PRESUMPTIVE President Ferdinand “Bongbong” Marcos Jr. announced on Wednesday night he will appoint Presumptive Vice President Sara Duterte as the Secretary of the Department of Education after they take office on June 30.
Marcos said Duterte’s appointment was one of the topics they discussed during their meeting on Tuesday night. Duterte immediately agreed, he said, adding partly in Filipino that, “she’s very capable to handle it. I think, part of her agreeing to take it is that she is a mother and she wants to make sure her children will be well trained and well educated.”
Both Marcos and Duterte won landslide victories in the May 9 elections, according to partial, unofficial tallies in the Commission on Elections transparency server, with 98 percent of results in.
Inflation, energy, lack of jobs and education will be the immediate focus of his administration, Marcos Jr. said at his first press briefing since the May 9 elections.

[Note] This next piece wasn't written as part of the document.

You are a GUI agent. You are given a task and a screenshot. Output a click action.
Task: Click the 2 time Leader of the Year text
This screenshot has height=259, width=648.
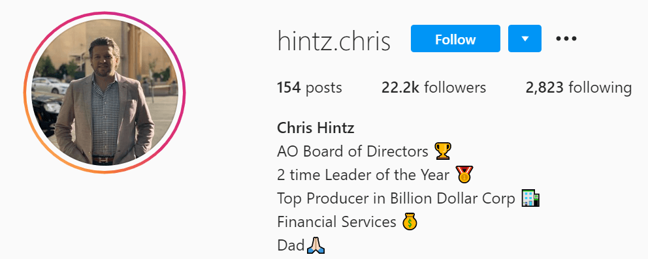363,175
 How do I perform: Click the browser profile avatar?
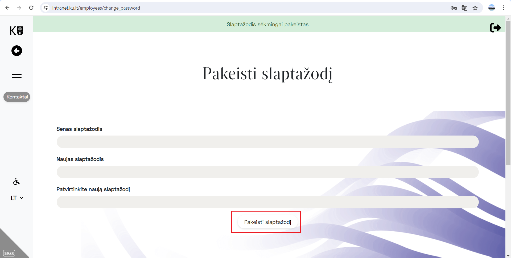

Marcos Jr. said vetting for the Cabinet positions is being done in a very thorough, inclusive manner, with a set of advisers for each portfolio holding talks with experts and stakeholders in each sector, so they can get the best person for the job.
“My thinking is, [for] each department—we should talk to the specialists in that sector,” he said, partly in Filipino. For example, he said, in picking the Agriculture Secretary, “we have to talk to all the agriculturists, all the stakeholders, [we will ask them who will make a good agriculture secretary?”
He continued: So that is how the process has been established,” adding, “I continue to be guided by competence and willingness to work with the next administration.”
And, because he has preached “unity” throughout the campaign, even the choiose of Cabinet secretaries will not be limited by political differences with potential nominees. “In our discussions, we have removed—what their political leanings would be—Lumaban ba sa atin?—that’s not going to be part of the discussion.”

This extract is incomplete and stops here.